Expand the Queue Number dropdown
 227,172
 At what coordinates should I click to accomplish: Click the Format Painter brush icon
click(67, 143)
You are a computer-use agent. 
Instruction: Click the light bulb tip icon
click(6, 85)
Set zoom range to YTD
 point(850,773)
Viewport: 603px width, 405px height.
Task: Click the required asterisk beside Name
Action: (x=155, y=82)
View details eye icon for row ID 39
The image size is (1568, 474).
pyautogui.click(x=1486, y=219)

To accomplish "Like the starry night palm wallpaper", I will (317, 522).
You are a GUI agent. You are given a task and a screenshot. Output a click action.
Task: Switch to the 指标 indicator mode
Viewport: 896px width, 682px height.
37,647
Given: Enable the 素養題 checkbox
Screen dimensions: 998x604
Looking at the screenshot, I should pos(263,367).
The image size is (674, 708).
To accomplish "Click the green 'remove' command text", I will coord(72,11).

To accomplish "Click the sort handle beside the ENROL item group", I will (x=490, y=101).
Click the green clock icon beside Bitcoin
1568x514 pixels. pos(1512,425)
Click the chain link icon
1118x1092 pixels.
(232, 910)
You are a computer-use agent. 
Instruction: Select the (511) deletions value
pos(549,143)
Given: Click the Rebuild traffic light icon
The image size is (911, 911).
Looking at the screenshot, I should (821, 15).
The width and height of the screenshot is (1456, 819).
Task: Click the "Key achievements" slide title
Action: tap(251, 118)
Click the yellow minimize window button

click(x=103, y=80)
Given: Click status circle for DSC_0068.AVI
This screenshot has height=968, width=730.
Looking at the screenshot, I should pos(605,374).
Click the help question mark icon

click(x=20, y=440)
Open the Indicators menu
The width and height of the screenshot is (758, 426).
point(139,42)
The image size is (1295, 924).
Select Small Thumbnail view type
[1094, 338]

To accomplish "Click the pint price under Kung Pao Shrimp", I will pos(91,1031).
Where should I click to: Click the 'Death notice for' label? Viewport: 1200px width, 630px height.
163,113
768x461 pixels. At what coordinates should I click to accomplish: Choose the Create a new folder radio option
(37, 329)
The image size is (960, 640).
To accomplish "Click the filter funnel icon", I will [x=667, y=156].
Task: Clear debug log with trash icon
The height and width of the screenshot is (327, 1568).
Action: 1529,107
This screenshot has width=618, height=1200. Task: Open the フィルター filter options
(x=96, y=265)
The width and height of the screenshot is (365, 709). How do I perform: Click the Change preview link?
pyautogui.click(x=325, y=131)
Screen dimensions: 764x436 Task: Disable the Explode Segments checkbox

◆ **Exercise instructions**
Report how many lines of the listing carry the word "checkbox", and add nothing.

◆ **Response**
2